** DESCRIPTION OF THE TASK **
Print every line of the data word for word.

** DATA EXTRACTS **
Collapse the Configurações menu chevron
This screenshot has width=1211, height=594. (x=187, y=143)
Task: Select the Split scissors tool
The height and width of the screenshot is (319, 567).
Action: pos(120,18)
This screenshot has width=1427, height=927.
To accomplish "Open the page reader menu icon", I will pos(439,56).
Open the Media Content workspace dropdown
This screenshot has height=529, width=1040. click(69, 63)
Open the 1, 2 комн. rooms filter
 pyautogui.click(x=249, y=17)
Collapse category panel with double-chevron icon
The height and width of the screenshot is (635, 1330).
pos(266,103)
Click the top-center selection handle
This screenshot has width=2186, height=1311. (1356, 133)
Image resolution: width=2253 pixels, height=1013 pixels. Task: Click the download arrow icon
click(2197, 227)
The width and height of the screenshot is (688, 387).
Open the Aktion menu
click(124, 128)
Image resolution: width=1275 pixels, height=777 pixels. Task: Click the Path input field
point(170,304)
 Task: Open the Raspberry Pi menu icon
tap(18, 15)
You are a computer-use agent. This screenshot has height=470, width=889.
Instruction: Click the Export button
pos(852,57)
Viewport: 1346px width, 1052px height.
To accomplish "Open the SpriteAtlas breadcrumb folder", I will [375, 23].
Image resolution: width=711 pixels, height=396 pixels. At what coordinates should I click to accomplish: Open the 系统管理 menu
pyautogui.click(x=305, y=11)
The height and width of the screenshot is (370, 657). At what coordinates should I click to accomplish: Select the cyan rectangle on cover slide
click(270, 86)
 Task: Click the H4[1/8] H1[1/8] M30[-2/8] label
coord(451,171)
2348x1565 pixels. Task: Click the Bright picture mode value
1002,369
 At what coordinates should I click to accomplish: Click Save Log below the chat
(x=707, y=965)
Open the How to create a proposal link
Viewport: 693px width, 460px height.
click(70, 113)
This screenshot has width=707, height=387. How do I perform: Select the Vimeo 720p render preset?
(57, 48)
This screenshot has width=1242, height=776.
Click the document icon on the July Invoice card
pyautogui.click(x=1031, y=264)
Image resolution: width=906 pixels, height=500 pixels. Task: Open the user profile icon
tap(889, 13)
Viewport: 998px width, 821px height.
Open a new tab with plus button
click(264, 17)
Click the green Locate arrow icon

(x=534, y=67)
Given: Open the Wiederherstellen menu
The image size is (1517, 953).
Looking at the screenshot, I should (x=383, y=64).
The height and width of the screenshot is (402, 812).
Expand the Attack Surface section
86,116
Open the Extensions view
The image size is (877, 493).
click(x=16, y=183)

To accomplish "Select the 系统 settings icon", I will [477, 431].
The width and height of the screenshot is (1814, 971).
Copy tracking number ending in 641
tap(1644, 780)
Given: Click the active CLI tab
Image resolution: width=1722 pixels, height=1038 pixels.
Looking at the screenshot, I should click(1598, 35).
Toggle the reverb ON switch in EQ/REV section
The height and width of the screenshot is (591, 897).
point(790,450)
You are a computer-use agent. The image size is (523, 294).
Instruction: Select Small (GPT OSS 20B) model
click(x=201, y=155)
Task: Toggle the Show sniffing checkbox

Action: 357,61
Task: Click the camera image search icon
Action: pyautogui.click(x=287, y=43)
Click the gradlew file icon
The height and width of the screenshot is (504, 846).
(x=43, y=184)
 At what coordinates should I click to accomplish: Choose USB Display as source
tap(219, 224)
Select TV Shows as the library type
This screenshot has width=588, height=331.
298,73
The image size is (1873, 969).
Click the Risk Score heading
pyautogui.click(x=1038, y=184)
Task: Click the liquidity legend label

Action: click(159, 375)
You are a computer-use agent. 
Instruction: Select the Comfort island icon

** RESULT OF THIS TASK **
Collapse the Configurações menu chevron
This screenshot has width=1211, height=594. (x=187, y=143)
Task: Select the Split scissors tool
The height and width of the screenshot is (319, 567).
Action: pos(120,18)
This screenshot has width=1427, height=927.
To accomplish "Open the page reader menu icon", I will pos(439,56).
Open the Media Content workspace dropdown
This screenshot has height=529, width=1040. click(69, 63)
Open the 1, 2 комн. rooms filter
 pyautogui.click(x=249, y=17)
Collapse category panel with double-chevron icon
The height and width of the screenshot is (635, 1330).
pos(266,103)
Click the top-center selection handle
This screenshot has width=2186, height=1311. (1356, 133)
Image resolution: width=2253 pixels, height=1013 pixels. Task: Click the download arrow icon
click(2197, 227)
The width and height of the screenshot is (688, 387).
Open the Aktion menu
click(124, 128)
Image resolution: width=1275 pixels, height=777 pixels. Task: Click the Path input field
point(170,304)
 Task: Open the Raspberry Pi menu icon
tap(18, 15)
You are a computer-use agent. This screenshot has height=470, width=889.
Instruction: Click the Export button
pos(852,57)
Viewport: 1346px width, 1052px height.
To accomplish "Open the SpriteAtlas breadcrumb folder", I will [375, 23].
Image resolution: width=711 pixels, height=396 pixels. At what coordinates should I click to accomplish: Open the 系统管理 menu
pyautogui.click(x=305, y=11)
The height and width of the screenshot is (370, 657). At what coordinates should I click to accomplish: Select the cyan rectangle on cover slide
click(270, 86)
 Task: Click the H4[1/8] H1[1/8] M30[-2/8] label
coord(451,171)
2348x1565 pixels. Task: Click the Bright picture mode value
1002,369
 At what coordinates should I click to accomplish: Click Save Log below the chat
(x=707, y=965)
Open the How to create a proposal link
Viewport: 693px width, 460px height.
click(70, 113)
This screenshot has width=707, height=387. How do I perform: Select the Vimeo 720p render preset?
(57, 48)
This screenshot has width=1242, height=776.
Click the document icon on the July Invoice card
pyautogui.click(x=1031, y=264)
Image resolution: width=906 pixels, height=500 pixels. Task: Open the user profile icon
tap(889, 13)
Viewport: 998px width, 821px height.
Open a new tab with plus button
click(264, 17)
Click the green Locate arrow icon

(x=534, y=67)
Given: Open the Wiederherstellen menu
The image size is (1517, 953).
Looking at the screenshot, I should (x=383, y=64).
The height and width of the screenshot is (402, 812).
Expand the Attack Surface section
86,116
Open the Extensions view
The image size is (877, 493).
click(x=16, y=183)

To accomplish "Select the 系统 settings icon", I will [477, 431].
The width and height of the screenshot is (1814, 971).
Copy tracking number ending in 641
tap(1644, 780)
Given: Click the active CLI tab
Image resolution: width=1722 pixels, height=1038 pixels.
Looking at the screenshot, I should click(1598, 35).
Toggle the reverb ON switch in EQ/REV section
The height and width of the screenshot is (591, 897).
point(790,450)
You are a computer-use agent. The image size is (523, 294).
Instruction: Select Small (GPT OSS 20B) model
click(x=201, y=155)
Task: Toggle the Show sniffing checkbox

Action: 357,61
Task: Click the camera image search icon
Action: pyautogui.click(x=287, y=43)
Click the gradlew file icon
The height and width of the screenshot is (504, 846).
(x=43, y=184)
 At what coordinates should I click to accomplish: Choose USB Display as source
tap(219, 224)
Select TV Shows as the library type
This screenshot has width=588, height=331.
298,73
The image size is (1873, 969).
Click the Risk Score heading
pyautogui.click(x=1038, y=184)
Task: Click the liquidity legend label

Action: click(159, 375)
You are a computer-use agent. 
Instruction: Select the Comfort island icon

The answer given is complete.